*EXERCISE INSTRUCTIONS*: Copy out the rows below, replacing each "computer-use agent" with "screen assistant" and leaving the rest unchanged.

(Data entries)

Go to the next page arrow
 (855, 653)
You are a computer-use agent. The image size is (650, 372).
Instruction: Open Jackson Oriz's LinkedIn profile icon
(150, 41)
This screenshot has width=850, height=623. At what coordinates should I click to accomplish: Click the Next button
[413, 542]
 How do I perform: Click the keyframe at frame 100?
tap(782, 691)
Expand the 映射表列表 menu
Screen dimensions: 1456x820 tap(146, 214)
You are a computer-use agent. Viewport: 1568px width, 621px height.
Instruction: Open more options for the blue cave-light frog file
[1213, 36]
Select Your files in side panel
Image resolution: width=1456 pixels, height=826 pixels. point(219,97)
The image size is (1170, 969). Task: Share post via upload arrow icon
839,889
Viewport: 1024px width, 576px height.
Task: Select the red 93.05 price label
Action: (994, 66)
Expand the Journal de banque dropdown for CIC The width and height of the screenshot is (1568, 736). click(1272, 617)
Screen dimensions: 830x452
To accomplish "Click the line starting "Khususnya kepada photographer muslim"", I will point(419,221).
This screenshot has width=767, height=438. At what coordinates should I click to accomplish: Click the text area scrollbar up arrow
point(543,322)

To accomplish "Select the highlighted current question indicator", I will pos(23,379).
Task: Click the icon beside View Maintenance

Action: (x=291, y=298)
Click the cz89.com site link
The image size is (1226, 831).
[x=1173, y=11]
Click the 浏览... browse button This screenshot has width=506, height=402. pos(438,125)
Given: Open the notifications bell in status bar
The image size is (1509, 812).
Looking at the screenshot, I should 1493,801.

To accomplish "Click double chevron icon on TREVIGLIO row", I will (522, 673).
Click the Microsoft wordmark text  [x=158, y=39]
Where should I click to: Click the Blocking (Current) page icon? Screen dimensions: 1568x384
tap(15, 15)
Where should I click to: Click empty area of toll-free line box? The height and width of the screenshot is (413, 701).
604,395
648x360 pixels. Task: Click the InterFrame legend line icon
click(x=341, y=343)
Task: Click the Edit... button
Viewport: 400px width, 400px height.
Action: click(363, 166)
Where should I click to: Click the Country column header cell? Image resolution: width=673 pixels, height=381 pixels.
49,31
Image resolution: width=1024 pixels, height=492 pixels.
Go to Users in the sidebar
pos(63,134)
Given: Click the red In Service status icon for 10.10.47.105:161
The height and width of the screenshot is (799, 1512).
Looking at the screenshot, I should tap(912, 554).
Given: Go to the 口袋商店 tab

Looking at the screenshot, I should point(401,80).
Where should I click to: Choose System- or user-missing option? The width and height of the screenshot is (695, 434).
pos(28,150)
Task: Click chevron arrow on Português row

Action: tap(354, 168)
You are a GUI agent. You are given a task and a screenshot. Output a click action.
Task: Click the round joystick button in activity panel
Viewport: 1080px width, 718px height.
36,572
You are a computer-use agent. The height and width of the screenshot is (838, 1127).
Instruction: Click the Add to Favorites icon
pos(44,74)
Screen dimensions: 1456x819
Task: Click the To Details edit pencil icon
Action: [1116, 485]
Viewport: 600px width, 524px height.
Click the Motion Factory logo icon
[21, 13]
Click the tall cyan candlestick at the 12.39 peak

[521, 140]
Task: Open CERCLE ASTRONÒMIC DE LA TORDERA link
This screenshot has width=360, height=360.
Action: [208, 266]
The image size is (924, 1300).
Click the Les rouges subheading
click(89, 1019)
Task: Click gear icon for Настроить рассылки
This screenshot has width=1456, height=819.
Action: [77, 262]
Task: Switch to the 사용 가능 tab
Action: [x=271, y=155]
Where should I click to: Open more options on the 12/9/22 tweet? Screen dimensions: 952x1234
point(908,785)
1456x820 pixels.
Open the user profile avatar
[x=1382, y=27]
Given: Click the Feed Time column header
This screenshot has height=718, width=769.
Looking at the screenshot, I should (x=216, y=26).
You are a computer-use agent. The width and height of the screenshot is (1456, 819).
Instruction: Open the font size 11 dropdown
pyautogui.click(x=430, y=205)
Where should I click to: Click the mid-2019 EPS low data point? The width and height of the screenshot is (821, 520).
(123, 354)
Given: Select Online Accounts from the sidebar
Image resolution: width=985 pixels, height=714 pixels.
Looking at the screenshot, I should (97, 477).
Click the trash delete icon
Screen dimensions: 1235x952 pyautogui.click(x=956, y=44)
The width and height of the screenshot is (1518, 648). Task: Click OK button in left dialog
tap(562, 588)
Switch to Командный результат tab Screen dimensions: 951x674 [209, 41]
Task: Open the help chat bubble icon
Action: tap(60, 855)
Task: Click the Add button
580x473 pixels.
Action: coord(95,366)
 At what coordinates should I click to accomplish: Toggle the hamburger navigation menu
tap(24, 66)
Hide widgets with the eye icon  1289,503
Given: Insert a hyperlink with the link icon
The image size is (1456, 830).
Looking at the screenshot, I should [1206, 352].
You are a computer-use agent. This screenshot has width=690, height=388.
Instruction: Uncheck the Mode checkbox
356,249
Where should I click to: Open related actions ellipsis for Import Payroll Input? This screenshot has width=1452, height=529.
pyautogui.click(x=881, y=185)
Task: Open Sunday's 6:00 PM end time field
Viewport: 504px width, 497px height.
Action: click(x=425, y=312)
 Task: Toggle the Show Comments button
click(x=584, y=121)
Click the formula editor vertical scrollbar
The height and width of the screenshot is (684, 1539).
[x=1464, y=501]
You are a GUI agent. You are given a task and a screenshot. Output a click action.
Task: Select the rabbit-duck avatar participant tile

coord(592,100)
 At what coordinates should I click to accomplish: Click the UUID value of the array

*SOLUTION TO THIS PROBLEM*:
Go to the next page arrow
 (855, 653)
You are a screen assistant. The image size is (650, 372).
Instruction: Open Jackson Oriz's LinkedIn profile icon
(150, 41)
This screenshot has width=850, height=623. At what coordinates should I click to accomplish: Click the Next button
[413, 542]
 How do I perform: Click the keyframe at frame 100?
tap(782, 691)
Expand the 映射表列表 menu
Screen dimensions: 1456x820 tap(146, 214)
You are a screen assistant. Viewport: 1568px width, 621px height.
Instruction: Open more options for the blue cave-light frog file
[1213, 36]
Select Your files in side panel
Image resolution: width=1456 pixels, height=826 pixels. point(219,97)
The image size is (1170, 969). Task: Share post via upload arrow icon
839,889
Viewport: 1024px width, 576px height.
Task: Select the red 93.05 price label
Action: (994, 66)
Expand the Journal de banque dropdown for CIC The width and height of the screenshot is (1568, 736). click(1272, 617)
Screen dimensions: 830x452
To accomplish "Click the line starting "Khususnya kepada photographer muslim"", I will point(419,221).
This screenshot has width=767, height=438. At what coordinates should I click to accomplish: Click the text area scrollbar up arrow
point(543,322)

To accomplish "Select the highlighted current question indicator", I will pos(23,379).
Task: Click the icon beside View Maintenance

Action: (x=291, y=298)
Click the cz89.com site link
The image size is (1226, 831).
[x=1173, y=11]
Click the 浏览... browse button This screenshot has width=506, height=402. pos(438,125)
Given: Open the notifications bell in status bar
The image size is (1509, 812).
Looking at the screenshot, I should 1493,801.

To accomplish "Click double chevron icon on TREVIGLIO row", I will (522, 673).
Click the Microsoft wordmark text  [x=158, y=39]
Where should I click to: Click the Blocking (Current) page icon? Screen dimensions: 1568x384
tap(15, 15)
Where should I click to: Click empty area of toll-free line box? The height and width of the screenshot is (413, 701).
604,395
648x360 pixels. Task: Click the InterFrame legend line icon
click(x=341, y=343)
Task: Click the Edit... button
Viewport: 400px width, 400px height.
Action: click(363, 166)
Where should I click to: Click the Country column header cell? Image resolution: width=673 pixels, height=381 pixels.
49,31
Image resolution: width=1024 pixels, height=492 pixels.
Go to Users in the sidebar
pos(63,134)
Given: Click the red In Service status icon for 10.10.47.105:161
The height and width of the screenshot is (799, 1512).
Looking at the screenshot, I should tap(912, 554).
Given: Go to the 口袋商店 tab

Looking at the screenshot, I should point(401,80).
Where should I click to: Choose System- or user-missing option? The width and height of the screenshot is (695, 434).
pos(28,150)
Task: Click chevron arrow on Português row

Action: tap(354, 168)
You are a GUI agent. You are given a task and a screenshot. Output a click action.
Task: Click the round joystick button in activity panel
Viewport: 1080px width, 718px height.
36,572
You are a screen assistant. The height and width of the screenshot is (838, 1127).
Instruction: Click the Add to Favorites icon
pos(44,74)
Screen dimensions: 1456x819
Task: Click the To Details edit pencil icon
Action: [1116, 485]
Viewport: 600px width, 524px height.
Click the Motion Factory logo icon
[21, 13]
Click the tall cyan candlestick at the 12.39 peak

[521, 140]
Task: Open CERCLE ASTRONÒMIC DE LA TORDERA link
This screenshot has width=360, height=360.
Action: [208, 266]
The image size is (924, 1300).
Click the Les rouges subheading
click(89, 1019)
Task: Click gear icon for Настроить рассылки
This screenshot has width=1456, height=819.
Action: [77, 262]
Task: Switch to the 사용 가능 tab
Action: [x=271, y=155]
Where should I click to: Open more options on the 12/9/22 tweet? Screen dimensions: 952x1234
point(908,785)
1456x820 pixels.
Open the user profile avatar
[x=1382, y=27]
Given: Click the Feed Time column header
This screenshot has height=718, width=769.
Looking at the screenshot, I should (x=216, y=26).
You are a screen assistant. The width and height of the screenshot is (1456, 819).
Instruction: Open the font size 11 dropdown
pyautogui.click(x=430, y=205)
Where should I click to: Click the mid-2019 EPS low data point? The width and height of the screenshot is (821, 520).
(123, 354)
Given: Select Online Accounts from the sidebar
Image resolution: width=985 pixels, height=714 pixels.
Looking at the screenshot, I should (97, 477).
Click the trash delete icon
Screen dimensions: 1235x952 pyautogui.click(x=956, y=44)
The width and height of the screenshot is (1518, 648). Task: Click OK button in left dialog
tap(562, 588)
Switch to Командный результат tab Screen dimensions: 951x674 [209, 41]
Task: Open the help chat bubble icon
Action: tap(60, 855)
Task: Click the Add button
580x473 pixels.
Action: coord(95,366)
 At what coordinates should I click to accomplish: Toggle the hamburger navigation menu
tap(24, 66)
Hide widgets with the eye icon  1289,503
Given: Insert a hyperlink with the link icon
The image size is (1456, 830).
Looking at the screenshot, I should [1206, 352].
You are a screen assistant. This screenshot has width=690, height=388.
Instruction: Uncheck the Mode checkbox
356,249
Where should I click to: Open related actions ellipsis for Import Payroll Input? This screenshot has width=1452, height=529.
pyautogui.click(x=881, y=185)
Task: Open Sunday's 6:00 PM end time field
Viewport: 504px width, 497px height.
Action: click(x=425, y=312)
 Task: Toggle the Show Comments button
click(x=584, y=121)
Click the formula editor vertical scrollbar
The height and width of the screenshot is (684, 1539).
[x=1464, y=501]
You are a GUI agent. You are given a task and a screenshot. Output a click action.
Task: Select the rabbit-duck avatar participant tile

coord(592,100)
 At what coordinates should I click to accomplish: Click the UUID value of the array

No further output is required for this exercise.